Stated problem:
Copy the material below verbatim, starting with the line that contains "How do I perform: Uncheck" and going on through the line that contains "pyautogui.click(x=78, y=210)", including both of those lines and nothing else.

Data shown:
◆ ◆ ◆

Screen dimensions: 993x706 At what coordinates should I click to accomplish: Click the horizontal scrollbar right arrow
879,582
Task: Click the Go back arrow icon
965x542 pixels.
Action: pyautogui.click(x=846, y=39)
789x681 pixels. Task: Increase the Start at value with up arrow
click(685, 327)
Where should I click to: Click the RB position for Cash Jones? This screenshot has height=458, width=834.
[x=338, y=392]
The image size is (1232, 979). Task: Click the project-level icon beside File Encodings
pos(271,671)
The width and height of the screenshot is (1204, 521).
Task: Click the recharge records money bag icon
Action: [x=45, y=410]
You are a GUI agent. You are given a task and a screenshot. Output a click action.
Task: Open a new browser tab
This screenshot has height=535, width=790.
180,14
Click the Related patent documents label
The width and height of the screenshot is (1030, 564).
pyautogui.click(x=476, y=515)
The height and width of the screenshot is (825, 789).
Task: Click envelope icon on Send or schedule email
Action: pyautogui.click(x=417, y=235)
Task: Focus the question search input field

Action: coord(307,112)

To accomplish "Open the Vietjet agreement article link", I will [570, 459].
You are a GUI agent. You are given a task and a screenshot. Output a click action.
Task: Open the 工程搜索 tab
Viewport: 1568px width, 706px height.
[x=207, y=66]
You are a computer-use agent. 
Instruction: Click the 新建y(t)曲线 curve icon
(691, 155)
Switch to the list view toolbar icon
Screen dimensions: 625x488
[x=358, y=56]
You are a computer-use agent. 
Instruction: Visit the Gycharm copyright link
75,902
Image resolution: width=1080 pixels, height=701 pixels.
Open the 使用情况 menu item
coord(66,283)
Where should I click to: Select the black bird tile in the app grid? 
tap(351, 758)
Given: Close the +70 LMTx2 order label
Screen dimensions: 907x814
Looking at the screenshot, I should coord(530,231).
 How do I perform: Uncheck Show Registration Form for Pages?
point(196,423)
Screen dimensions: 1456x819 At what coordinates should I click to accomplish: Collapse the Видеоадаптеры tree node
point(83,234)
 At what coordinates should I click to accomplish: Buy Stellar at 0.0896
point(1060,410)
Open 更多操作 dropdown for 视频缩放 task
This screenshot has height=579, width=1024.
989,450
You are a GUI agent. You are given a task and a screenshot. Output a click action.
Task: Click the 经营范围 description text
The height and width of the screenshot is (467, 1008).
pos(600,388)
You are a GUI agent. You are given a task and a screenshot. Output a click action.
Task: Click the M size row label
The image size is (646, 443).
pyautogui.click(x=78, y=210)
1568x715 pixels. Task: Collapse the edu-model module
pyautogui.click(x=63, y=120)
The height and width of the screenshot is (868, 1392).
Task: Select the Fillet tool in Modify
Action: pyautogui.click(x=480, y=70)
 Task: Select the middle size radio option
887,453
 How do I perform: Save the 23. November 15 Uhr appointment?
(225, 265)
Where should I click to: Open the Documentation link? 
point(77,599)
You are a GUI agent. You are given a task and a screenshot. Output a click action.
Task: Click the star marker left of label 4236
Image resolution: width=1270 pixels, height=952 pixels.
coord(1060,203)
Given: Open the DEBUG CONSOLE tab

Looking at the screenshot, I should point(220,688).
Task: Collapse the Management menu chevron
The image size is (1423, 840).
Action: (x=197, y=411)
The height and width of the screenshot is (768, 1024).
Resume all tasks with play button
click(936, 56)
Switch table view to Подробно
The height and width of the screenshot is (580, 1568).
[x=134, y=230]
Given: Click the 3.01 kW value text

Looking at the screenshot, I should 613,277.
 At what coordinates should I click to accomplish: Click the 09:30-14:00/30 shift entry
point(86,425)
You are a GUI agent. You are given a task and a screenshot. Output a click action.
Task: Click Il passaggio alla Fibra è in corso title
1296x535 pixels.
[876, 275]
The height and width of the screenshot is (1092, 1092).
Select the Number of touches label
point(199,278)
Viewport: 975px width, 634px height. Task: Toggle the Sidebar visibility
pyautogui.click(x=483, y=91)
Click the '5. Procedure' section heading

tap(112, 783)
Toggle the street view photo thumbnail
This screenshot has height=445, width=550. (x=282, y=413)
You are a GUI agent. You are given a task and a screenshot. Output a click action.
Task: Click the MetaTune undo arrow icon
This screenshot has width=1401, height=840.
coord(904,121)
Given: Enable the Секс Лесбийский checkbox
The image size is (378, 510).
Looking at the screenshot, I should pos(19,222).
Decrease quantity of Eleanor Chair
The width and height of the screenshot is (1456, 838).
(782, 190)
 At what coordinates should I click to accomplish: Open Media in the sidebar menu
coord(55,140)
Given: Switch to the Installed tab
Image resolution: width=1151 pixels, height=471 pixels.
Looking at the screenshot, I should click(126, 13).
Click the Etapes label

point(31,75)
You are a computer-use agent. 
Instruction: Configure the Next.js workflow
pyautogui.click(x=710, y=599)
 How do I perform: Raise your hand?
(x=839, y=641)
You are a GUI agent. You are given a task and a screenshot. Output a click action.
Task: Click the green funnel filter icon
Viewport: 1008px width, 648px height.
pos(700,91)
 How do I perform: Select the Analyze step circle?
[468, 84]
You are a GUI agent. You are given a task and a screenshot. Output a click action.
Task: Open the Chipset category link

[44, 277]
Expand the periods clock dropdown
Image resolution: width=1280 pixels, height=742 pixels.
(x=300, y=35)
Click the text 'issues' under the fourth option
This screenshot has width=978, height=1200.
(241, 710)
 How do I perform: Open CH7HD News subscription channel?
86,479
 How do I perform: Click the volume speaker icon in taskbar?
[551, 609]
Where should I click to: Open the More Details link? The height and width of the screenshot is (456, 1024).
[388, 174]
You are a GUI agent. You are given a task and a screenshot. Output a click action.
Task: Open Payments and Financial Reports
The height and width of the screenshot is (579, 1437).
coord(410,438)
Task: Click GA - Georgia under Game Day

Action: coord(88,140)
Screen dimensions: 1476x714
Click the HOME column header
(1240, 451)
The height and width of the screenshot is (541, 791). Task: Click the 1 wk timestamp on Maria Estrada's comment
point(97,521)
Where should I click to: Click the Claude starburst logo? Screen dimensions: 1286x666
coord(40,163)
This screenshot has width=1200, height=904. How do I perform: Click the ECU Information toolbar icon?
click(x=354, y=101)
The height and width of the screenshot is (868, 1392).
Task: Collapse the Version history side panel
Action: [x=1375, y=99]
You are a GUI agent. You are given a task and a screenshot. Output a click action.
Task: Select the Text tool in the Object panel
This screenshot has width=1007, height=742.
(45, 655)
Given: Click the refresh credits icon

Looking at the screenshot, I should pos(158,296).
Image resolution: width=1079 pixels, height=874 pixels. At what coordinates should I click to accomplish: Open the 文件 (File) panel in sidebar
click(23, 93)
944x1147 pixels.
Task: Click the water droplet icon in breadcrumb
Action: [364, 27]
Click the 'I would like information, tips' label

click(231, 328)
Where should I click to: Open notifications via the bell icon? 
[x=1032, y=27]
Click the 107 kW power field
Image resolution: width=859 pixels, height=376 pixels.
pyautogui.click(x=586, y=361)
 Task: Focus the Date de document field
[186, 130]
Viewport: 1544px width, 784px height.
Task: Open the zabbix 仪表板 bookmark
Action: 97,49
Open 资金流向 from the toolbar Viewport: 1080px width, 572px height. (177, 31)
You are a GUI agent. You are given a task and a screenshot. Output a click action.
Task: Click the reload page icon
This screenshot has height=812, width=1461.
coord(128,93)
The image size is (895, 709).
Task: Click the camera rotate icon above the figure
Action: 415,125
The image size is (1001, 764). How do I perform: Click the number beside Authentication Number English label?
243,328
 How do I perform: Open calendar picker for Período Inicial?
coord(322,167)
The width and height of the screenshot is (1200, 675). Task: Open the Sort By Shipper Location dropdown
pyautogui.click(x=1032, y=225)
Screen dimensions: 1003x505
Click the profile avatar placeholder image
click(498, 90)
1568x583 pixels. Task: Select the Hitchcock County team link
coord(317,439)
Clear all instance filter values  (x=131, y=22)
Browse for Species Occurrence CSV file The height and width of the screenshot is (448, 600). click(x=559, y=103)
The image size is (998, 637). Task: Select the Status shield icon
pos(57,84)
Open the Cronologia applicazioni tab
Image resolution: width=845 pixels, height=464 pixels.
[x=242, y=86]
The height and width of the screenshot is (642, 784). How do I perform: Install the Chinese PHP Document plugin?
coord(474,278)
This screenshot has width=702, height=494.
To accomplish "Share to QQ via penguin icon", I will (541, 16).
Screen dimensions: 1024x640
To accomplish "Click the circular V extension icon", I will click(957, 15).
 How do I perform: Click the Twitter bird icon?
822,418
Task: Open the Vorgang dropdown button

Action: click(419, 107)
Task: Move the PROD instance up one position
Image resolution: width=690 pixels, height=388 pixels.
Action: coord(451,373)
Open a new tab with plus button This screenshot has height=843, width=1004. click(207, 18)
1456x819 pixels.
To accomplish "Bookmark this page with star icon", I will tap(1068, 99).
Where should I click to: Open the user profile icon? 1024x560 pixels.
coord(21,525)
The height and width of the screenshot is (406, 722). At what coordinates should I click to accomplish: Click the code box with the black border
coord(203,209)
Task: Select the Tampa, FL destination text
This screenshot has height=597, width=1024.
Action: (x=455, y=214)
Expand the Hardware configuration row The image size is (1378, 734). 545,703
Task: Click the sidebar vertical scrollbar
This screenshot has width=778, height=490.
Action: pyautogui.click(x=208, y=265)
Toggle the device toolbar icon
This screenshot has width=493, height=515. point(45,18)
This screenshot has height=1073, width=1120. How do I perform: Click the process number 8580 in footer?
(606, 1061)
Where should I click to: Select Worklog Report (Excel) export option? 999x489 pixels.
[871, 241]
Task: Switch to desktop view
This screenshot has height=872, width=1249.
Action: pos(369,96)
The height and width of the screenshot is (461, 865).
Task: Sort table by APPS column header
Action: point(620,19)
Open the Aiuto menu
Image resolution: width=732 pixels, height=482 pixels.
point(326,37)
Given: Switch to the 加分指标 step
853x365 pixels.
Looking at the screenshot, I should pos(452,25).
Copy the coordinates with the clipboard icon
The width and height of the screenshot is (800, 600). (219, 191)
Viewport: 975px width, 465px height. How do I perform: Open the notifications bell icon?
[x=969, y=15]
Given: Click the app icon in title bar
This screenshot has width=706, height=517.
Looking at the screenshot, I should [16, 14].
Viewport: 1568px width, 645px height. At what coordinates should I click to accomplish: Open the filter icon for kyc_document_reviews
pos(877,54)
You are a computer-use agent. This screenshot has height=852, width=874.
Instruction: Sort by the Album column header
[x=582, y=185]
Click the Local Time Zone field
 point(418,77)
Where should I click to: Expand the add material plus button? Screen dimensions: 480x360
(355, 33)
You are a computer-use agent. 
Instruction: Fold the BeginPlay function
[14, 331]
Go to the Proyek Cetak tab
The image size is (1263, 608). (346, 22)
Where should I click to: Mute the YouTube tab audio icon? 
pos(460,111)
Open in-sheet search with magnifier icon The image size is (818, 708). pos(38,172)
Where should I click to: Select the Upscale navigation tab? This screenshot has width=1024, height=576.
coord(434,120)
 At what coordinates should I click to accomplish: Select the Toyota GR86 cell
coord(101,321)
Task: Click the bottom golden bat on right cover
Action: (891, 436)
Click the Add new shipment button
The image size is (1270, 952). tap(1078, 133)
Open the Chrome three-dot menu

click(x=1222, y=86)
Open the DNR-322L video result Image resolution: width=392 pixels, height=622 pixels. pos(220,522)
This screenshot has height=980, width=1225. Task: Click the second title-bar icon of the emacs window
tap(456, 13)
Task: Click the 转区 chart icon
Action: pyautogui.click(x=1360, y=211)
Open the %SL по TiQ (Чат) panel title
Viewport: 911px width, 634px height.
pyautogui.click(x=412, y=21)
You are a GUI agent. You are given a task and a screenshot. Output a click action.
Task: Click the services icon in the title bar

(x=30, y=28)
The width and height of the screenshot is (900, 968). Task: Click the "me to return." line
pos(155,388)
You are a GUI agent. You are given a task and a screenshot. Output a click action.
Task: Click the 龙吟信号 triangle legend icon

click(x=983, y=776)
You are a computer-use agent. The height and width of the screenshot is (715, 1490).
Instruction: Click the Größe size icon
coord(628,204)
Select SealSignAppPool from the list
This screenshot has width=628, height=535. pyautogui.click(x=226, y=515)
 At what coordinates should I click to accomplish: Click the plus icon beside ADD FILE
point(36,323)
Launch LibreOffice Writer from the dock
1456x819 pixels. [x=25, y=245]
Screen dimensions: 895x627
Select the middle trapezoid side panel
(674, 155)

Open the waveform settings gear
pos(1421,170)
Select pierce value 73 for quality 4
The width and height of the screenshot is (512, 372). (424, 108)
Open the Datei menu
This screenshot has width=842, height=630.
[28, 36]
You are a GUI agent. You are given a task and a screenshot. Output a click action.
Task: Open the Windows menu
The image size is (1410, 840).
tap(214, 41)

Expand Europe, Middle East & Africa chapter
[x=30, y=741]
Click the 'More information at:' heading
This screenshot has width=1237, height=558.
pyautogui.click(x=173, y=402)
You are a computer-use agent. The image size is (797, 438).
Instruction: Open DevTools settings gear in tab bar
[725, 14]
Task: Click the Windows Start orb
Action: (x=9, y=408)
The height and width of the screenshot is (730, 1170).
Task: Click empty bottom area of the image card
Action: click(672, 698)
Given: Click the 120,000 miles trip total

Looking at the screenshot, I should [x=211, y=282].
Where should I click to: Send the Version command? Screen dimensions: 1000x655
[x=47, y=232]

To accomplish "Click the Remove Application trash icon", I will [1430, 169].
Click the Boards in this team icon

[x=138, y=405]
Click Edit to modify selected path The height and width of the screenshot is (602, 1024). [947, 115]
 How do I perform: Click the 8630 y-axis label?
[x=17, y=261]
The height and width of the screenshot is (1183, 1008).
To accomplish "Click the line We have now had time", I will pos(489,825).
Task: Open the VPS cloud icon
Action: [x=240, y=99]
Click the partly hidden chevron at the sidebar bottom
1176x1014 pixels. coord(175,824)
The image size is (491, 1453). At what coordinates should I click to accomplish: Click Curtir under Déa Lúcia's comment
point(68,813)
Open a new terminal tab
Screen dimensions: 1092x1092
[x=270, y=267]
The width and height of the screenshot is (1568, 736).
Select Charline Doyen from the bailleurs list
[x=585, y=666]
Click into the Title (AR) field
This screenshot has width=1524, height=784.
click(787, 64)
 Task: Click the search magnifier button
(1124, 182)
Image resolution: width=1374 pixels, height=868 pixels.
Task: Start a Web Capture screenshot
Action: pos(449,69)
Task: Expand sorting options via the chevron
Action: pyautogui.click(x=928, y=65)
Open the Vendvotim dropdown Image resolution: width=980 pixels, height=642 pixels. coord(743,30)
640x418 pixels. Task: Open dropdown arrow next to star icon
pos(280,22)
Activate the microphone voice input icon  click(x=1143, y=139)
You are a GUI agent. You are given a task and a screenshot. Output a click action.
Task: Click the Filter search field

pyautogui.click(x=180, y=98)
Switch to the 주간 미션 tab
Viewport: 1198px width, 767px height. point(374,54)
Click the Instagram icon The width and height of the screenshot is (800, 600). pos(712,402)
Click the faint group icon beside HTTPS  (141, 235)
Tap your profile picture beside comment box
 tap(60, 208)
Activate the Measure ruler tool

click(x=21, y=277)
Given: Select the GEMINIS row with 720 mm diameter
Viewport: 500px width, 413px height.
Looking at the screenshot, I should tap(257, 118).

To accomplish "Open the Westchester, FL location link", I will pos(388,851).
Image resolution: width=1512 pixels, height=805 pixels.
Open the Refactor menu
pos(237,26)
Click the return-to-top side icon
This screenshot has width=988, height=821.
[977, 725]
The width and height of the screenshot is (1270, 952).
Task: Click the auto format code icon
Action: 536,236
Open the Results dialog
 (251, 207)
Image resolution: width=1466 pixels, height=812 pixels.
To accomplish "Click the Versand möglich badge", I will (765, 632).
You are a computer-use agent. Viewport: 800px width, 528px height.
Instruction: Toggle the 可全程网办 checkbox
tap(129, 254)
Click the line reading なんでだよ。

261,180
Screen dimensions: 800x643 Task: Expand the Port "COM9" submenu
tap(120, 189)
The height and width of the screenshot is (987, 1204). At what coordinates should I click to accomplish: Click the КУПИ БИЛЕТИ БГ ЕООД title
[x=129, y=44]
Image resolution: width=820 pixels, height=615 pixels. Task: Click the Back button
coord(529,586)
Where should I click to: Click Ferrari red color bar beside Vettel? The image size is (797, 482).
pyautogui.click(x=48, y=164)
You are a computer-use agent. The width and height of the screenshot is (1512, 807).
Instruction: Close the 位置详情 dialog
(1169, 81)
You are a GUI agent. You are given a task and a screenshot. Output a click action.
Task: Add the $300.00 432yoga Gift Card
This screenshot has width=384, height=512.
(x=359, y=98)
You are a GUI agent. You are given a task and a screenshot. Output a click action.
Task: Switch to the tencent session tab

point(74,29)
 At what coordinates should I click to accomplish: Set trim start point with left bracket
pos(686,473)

◆ ◆ ◆

Finished task:
 How do I perform: Uncheck Show Registration Form for Pages?
point(196,423)
Screen dimensions: 1456x819 At what coordinates should I click to accomplish: Collapse the Видеоадаптеры tree node
point(83,234)
 At what coordinates should I click to accomplish: Buy Stellar at 0.0896
point(1060,410)
Open 更多操作 dropdown for 视频缩放 task
This screenshot has height=579, width=1024.
989,450
You are a GUI agent. You are given a task and a screenshot. Output a click action.
Task: Click the 经营范围 description text
The height and width of the screenshot is (467, 1008).
pos(600,388)
You are a GUI agent. You are given a task and a screenshot. Output a click action.
Task: Click the M size row label
The image size is (646, 443).
pyautogui.click(x=78, y=210)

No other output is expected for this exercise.